Sensitivity, precision, f-score and compression ratio for the 30× and 15× coverage datasets for the GATK pipeline, using the NIST ground truth

graphic file with name bbw011ilf1.jpg

Note: Table entries colored in red represent an improvement with respect to the lossless data.

It is worth noting that with the GATK pipeline, several compression approaches improve simultaneously the sensitivity, precision, and f-score when compared to the uncompressed (original) quality scores. For example, in the 30×-coverage dataset, RBlock improves the performance while reducing the size by more than 76% (PBlock manages to boost the compression to more than 80%, see Supplementary Data(.xlsx)). In the 15×-coverage dataset QVZ improves upon the uncompressed and reduces its size by 20%. With the htslib.org pipeline, it is interesting to see that most of the points improve the sensitivity parameter, meaning that they are able to find more T.P. than with the uncompressed quality scores. Finally, with the Platypus pipeline, the parameters that improve in general are the precision and the f-score, which indicates that a bigger percentage of the calls are T.P. rather than F.P. Some points also improve upon the uncompressed. Similar tables when the ground truth is provided by Illumina are contained in the Supplementary Data(.xlsx). In that case, with the GATK pipeline, R/P-Block improves mainly the sensitivity and f-score, with PBlock improving the precision as well in the 30× coverage dataset.
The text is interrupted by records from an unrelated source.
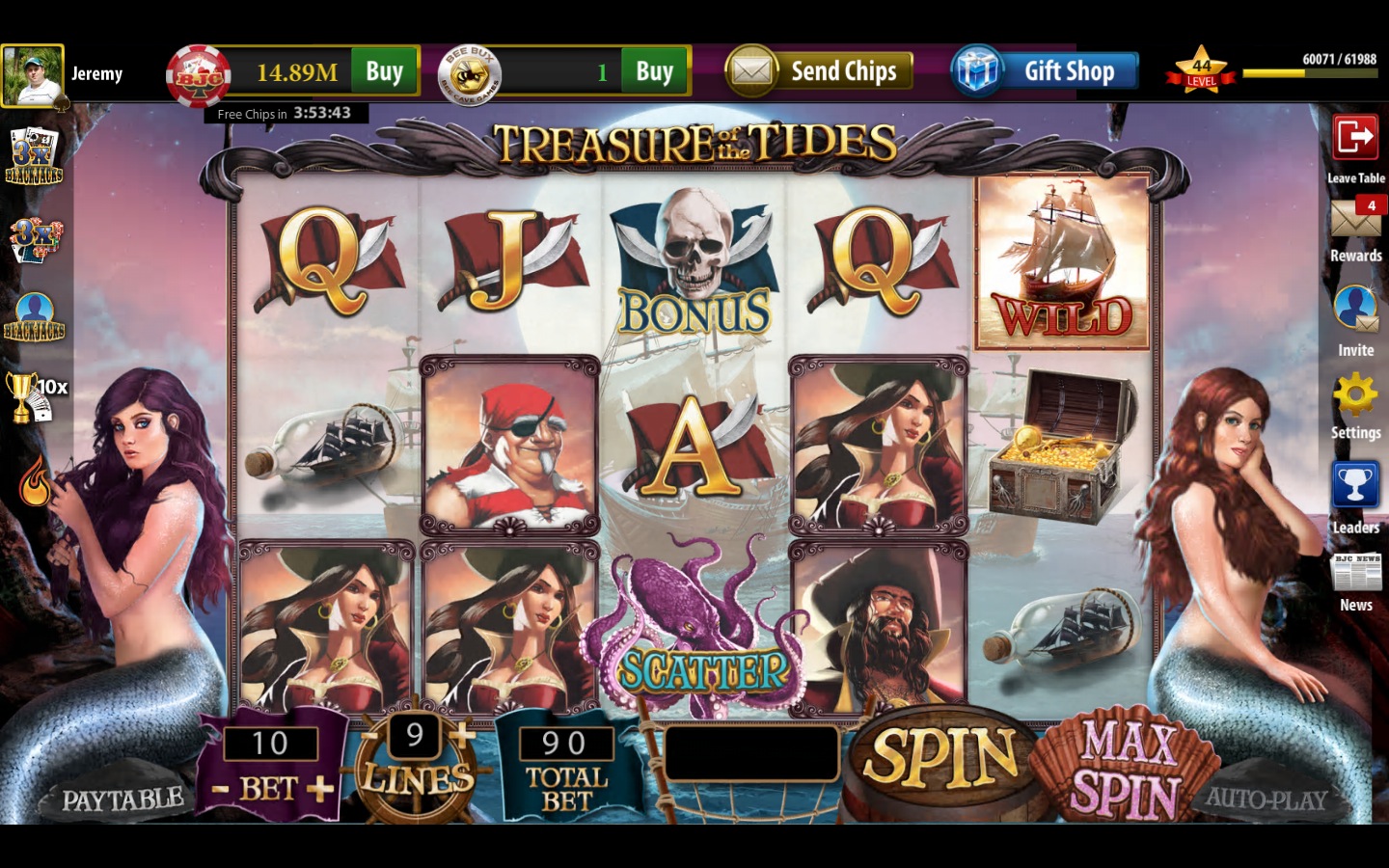Increase the bet with plus
1389x868 pixels.
[319, 791]
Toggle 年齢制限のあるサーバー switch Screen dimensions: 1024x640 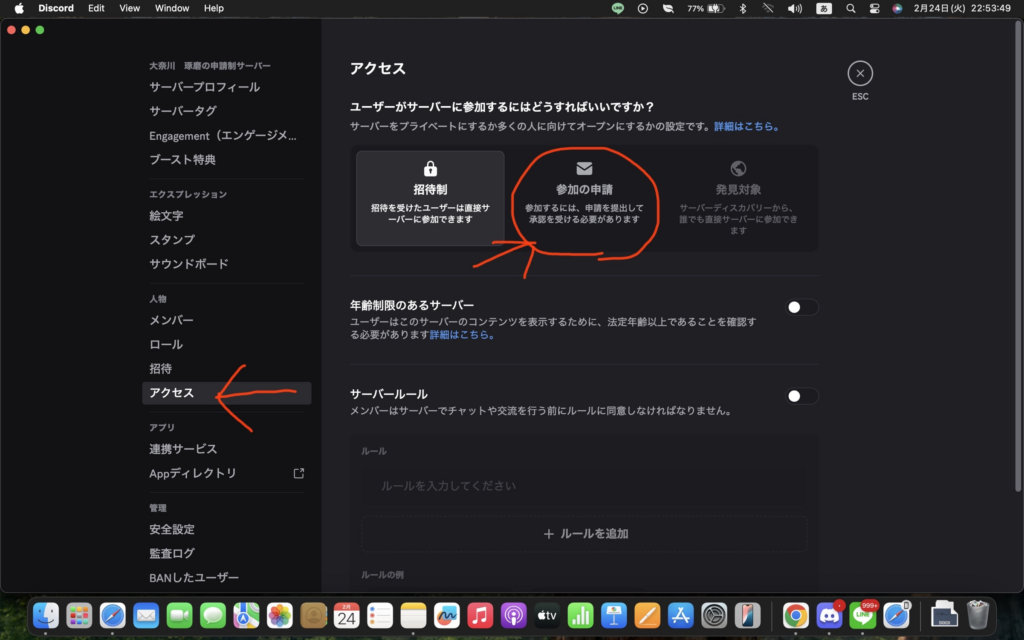802,307
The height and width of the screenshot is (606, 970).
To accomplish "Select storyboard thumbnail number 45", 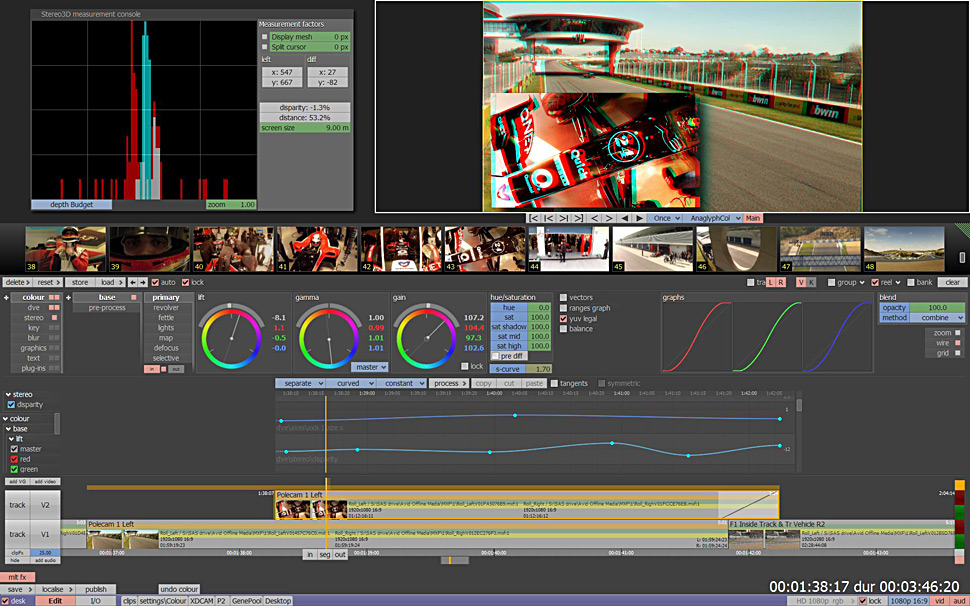I will [650, 249].
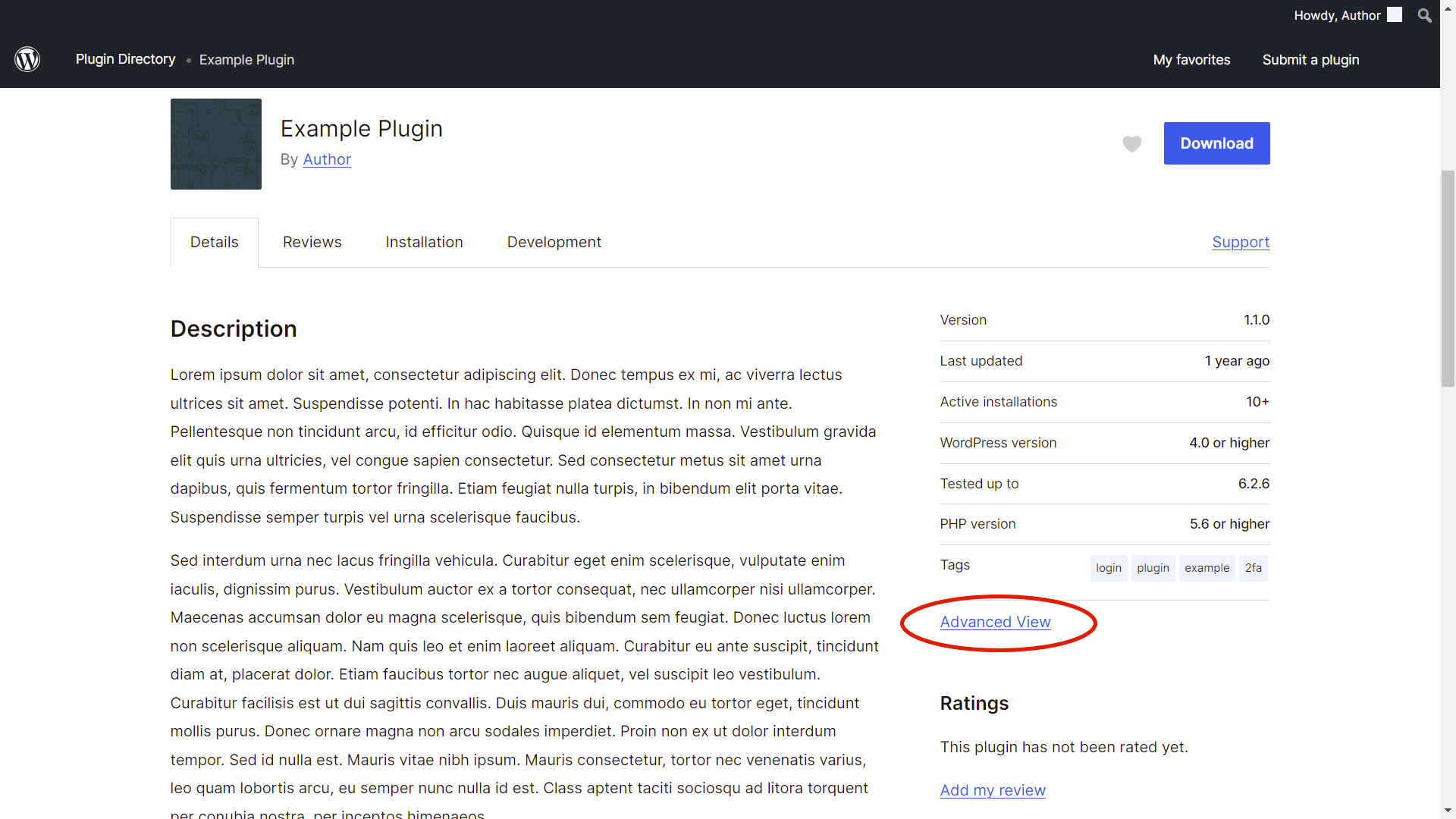The height and width of the screenshot is (819, 1456).
Task: Open My favorites menu item
Action: pos(1191,60)
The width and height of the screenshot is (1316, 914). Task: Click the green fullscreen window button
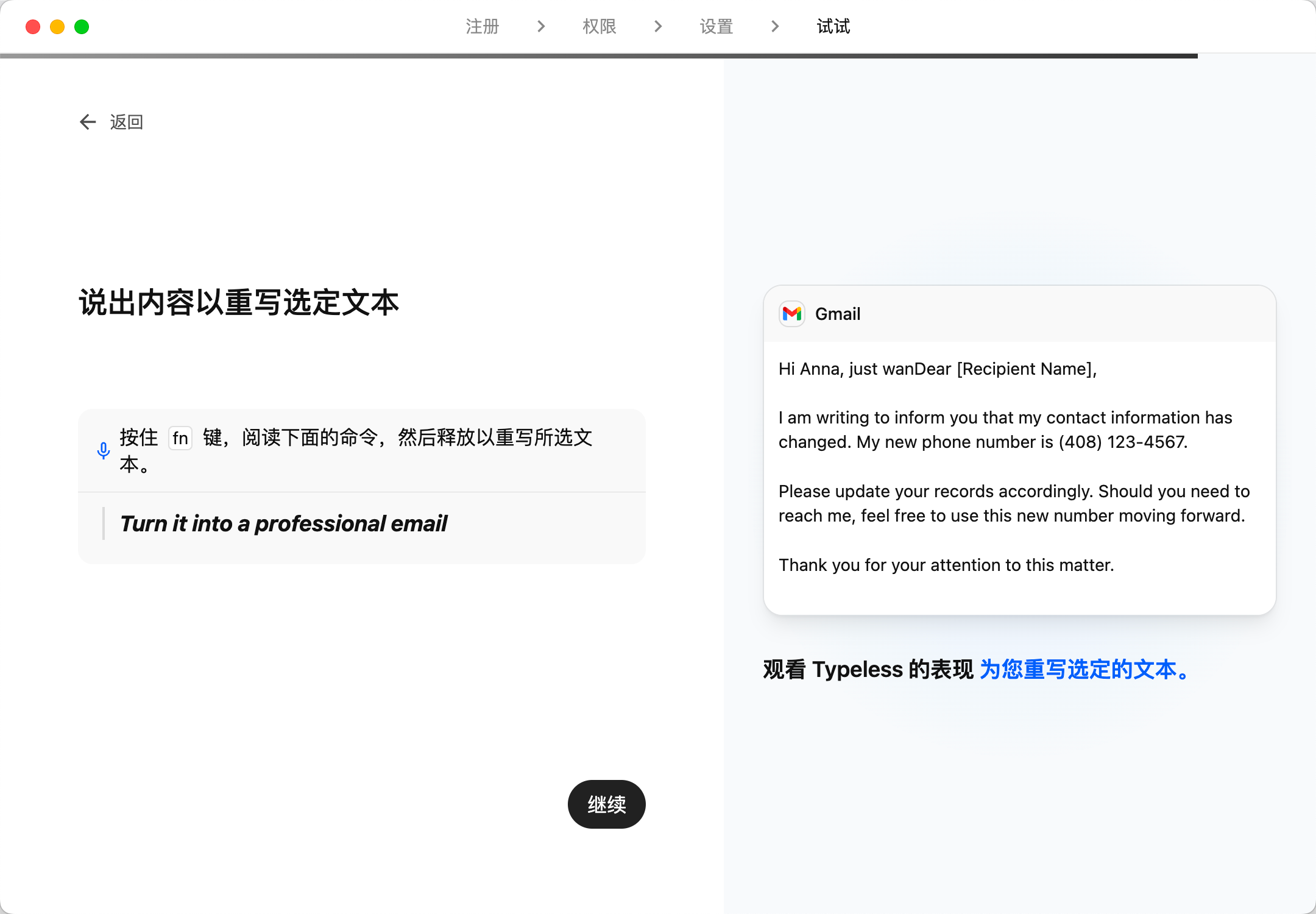82,27
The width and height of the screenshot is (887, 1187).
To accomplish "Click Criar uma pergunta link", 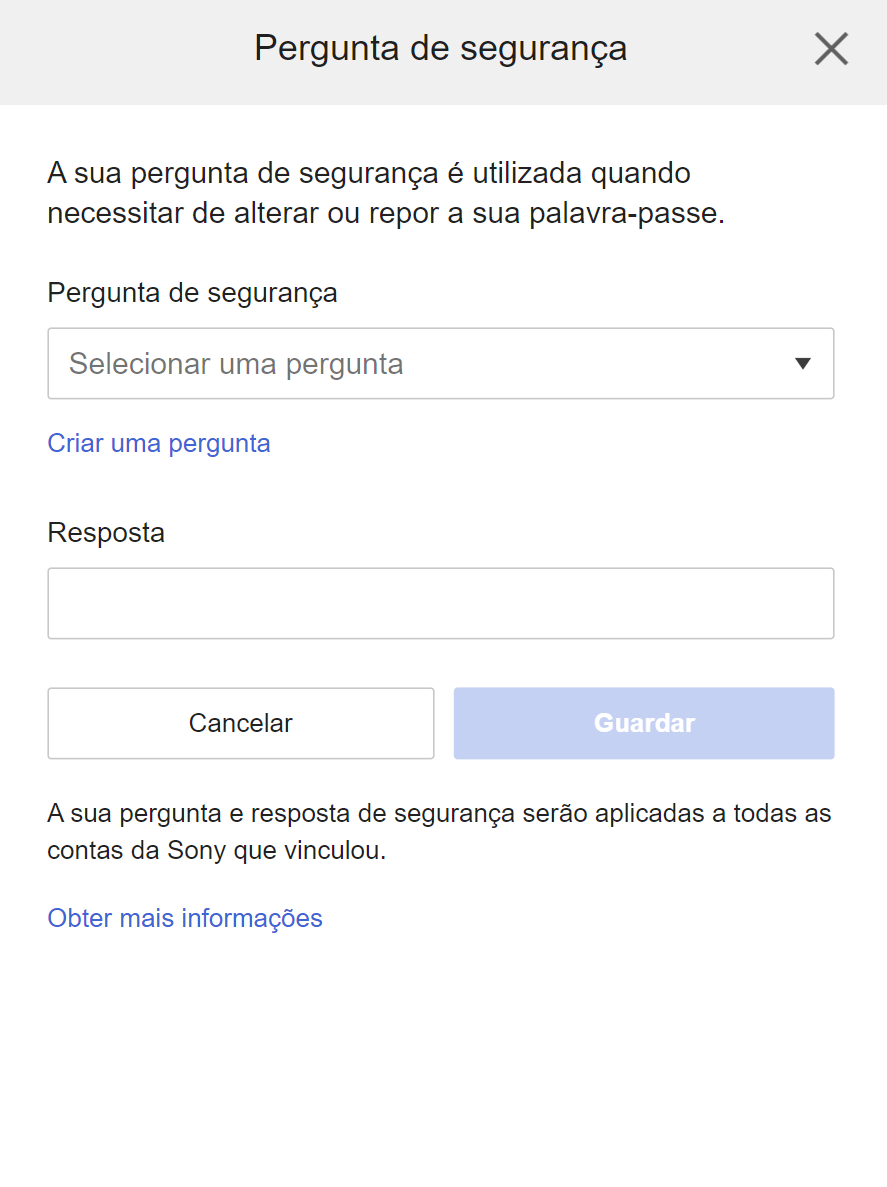I will 158,443.
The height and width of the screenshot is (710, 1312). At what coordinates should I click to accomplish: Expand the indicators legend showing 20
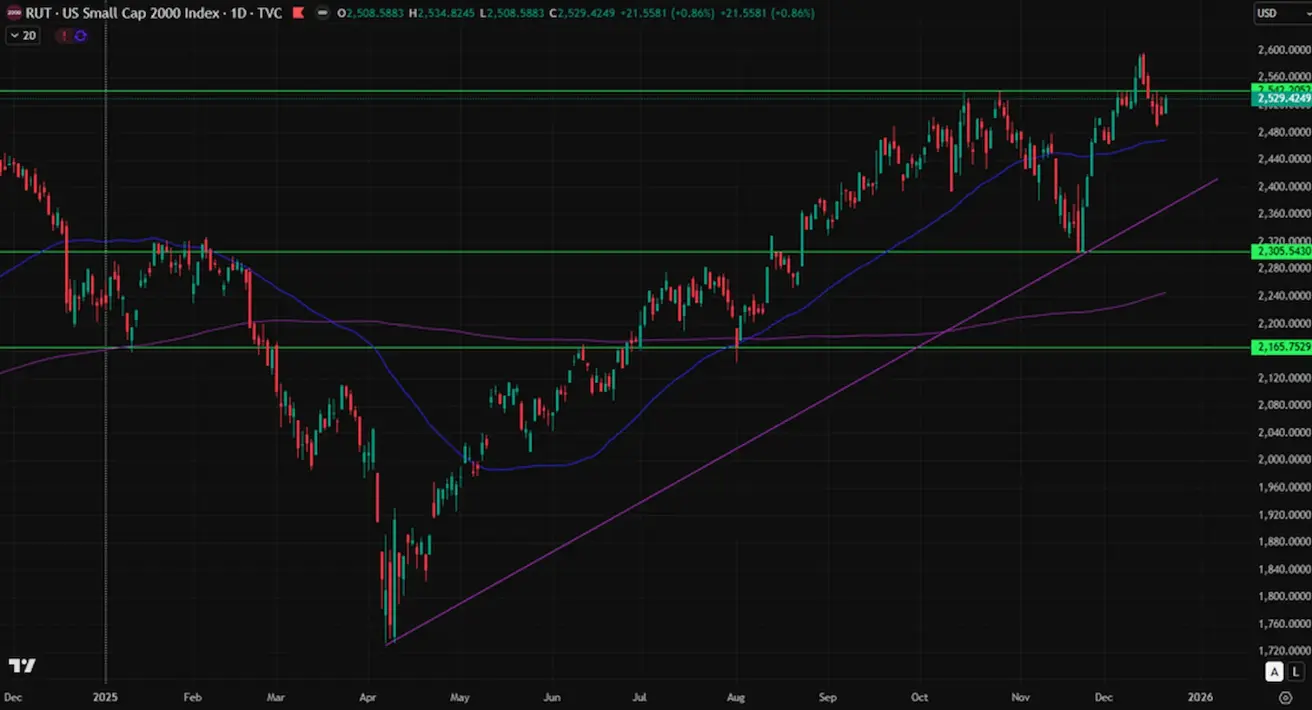tap(22, 35)
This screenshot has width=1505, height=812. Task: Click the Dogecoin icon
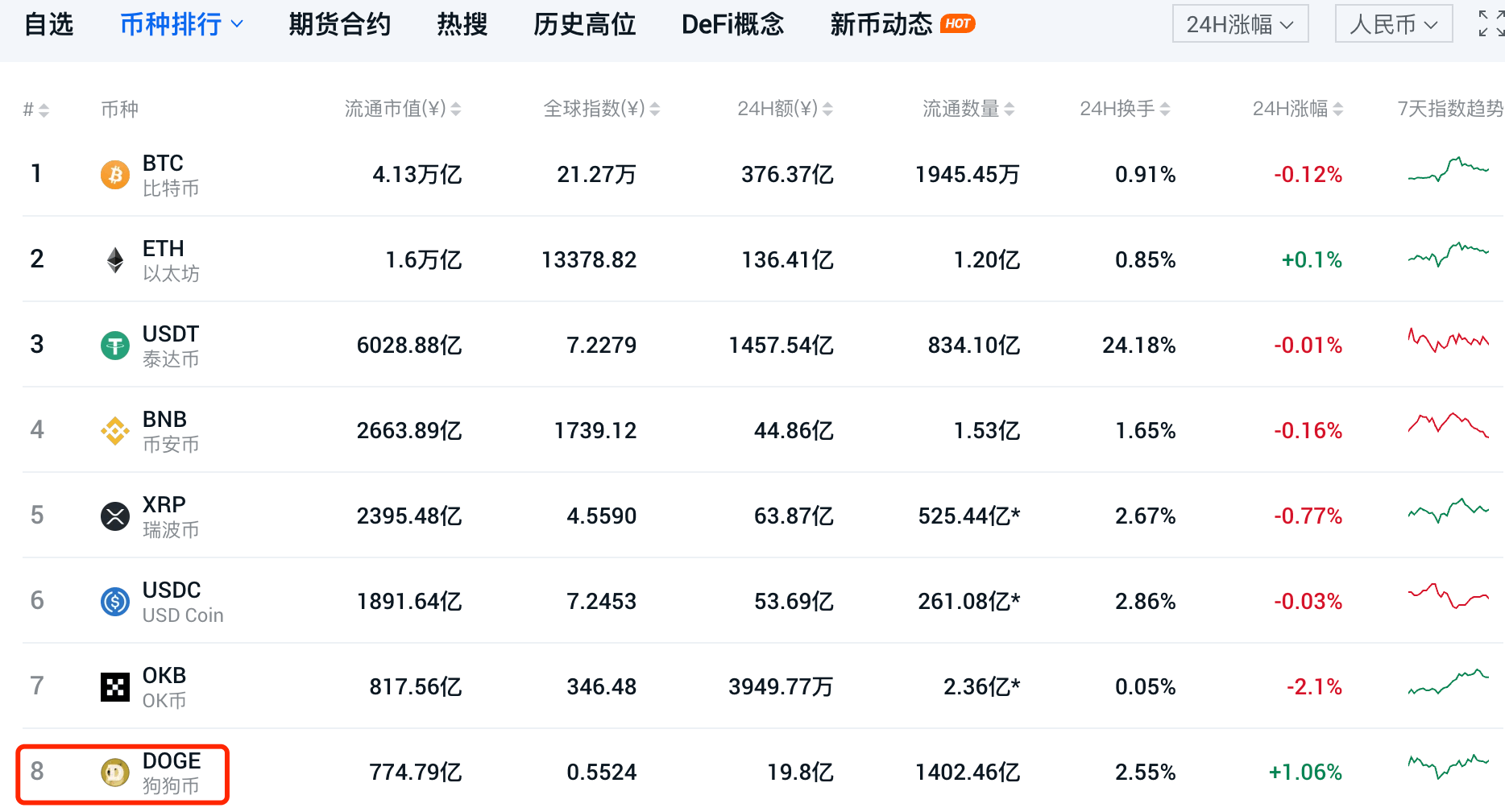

QVZ seems to perform better in this case, improving upon the uncompressed for several rates. It also achieves a performance better than that of Illumina's proposed binning for a similar compression rate. With the htslib.org pipeline R/P-Block improve mainly the sensitivity, while QVZ improves the precision and the f-score (in the 30× coverage dataset). The performance on Platypus is similar to the one obtained when the NIST ground truth is used instead.

In summary, the performance of QVZ with 3 clusters is in general better than with 1 cluster, especially for small rates. In terms of the distortion metric that QVZ aims to minimize, MSE works significantly better for small rates (in most of the cases), whereas for higher rates the three analyzed distortions offer a similar performance. Thus the compression rate seems much more significant to the variability in the performance than the choice of distortion criterion. RBlock offers in general better performance than PBlock for similar compression rates. Finally, in most of the analyzed cases, Illumina's binning is outperformed by at least one other lossy compressor, while offering a similar compression rate. Overall, for high compression ratios (30–70%), RBlock seems to perform the best, whereas QVZ is preferred for lower compression rates (>70%).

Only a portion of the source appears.